I have a Chinese friend who is fluent in English. It will be a partnership so I would not be a foreign teacher. That eliminates having to be open at least one year to "hire a foreign teacher". We have a name, city and district chosen. We have course material and fees thought out. We even have students lined up! Our problem is conflicting information. I would like to know: 1. F-visa and residence permit costs, 2. business registration costs, 3.minimum startup capital and so on. I'm hoping to hear from the multitude of helpful folks here soon. Thanks for your time and advice.
10 years 19 weeks ago in Business & Jobs - Other cities
Each Province, or even each city, will have its own regulations. Getting opinions is not the best choice for starting a business on foreign soil. If I were doing what you are planning to do I would ask my Chinese friend to get the answers from the officials in the city/district/province you chose. I also thought of the same idea you have. We did a Performa. My Chinese friend liked the idea. His income would rise exponentially. I didn't like the numbers because they were too revenue neutral. I thought this was too risky because of the legal environment in China.

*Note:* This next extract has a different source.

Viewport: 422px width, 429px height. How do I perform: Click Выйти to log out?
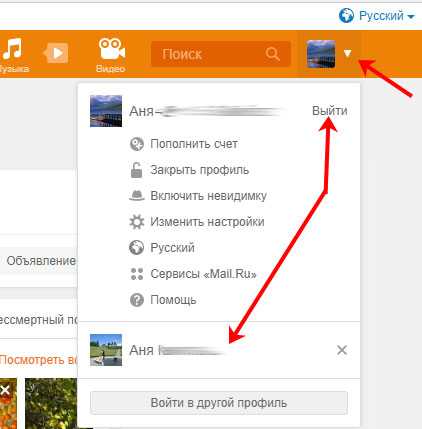[330, 111]
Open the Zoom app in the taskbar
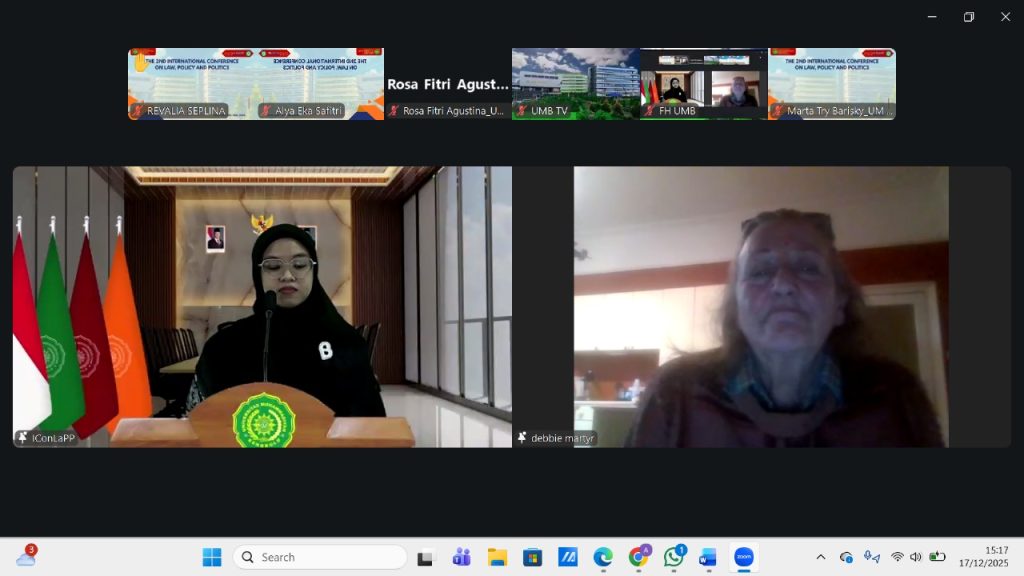1024x576 pixels. (743, 557)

If it is an English training school you might want to read your question again but don't feel bad , as your English is better than mine
There are a few things you should consider before making a commitment.

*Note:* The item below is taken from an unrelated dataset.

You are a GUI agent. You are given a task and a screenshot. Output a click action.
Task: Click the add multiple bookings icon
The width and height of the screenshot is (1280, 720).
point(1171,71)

First, your Chinese partner will own 51 % by local Law, and you 49 %. So, legally, your Chinese partner can do with the school as he pleases, and you will not have any legal recourse. Then, you must have a Z visa, not an F visa, to be part owner and work in a business in China.
And that creates another problem. The school must have all trhe required permits and licenses in place, and operate for at leasty a year succesfully prior to applying for a license to hire foreigners. And one of the requisites for that license (at least in my city) is to deposit 50,000 yuan minimun to insure payment of foreigner's salary.

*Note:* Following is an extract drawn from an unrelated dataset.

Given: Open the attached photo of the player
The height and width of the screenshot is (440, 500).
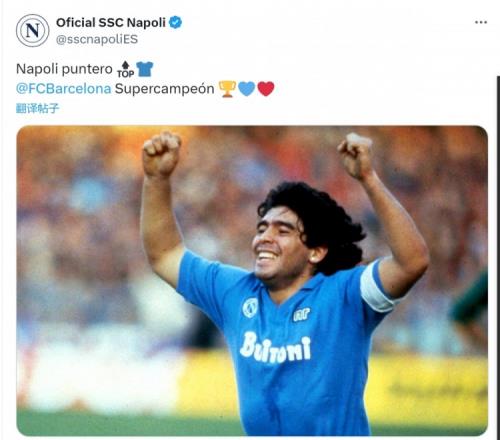Looking at the screenshot, I should coord(252,281).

Since you do not inform in your question the city you would do this, It is hard to give you capital requirements. But think at least rent, utilities, salaries (Chinese assistant teachers go for 2,000 yuan locally), benefits (must provide room to sleep for local females), etc. Then multiply that for at least 6 months. Add school equipment including computers, TV and DVD player, depending where A/C or heating equipment (or both), and you will see a need for a capital requirement of at least 1/2 million yuan.
Good luck to you.
You're about 10 years too late. If you still believe in Santa Claus and unicorns, then go here: http://middlekingdomlife.com/guide/opening-your-own-school-part-one.htm
Already too many English schools in China and yes, you may have students lined up but they will go somewhere else if you don't be quick and are there enough to butter your bread? I know a school in Dongguan that is foreign owned and run, they are a very small school and the prices are right and they are in a good location but only now (after nearly 2 years) they have begun to make a small profit, it took a year to break even.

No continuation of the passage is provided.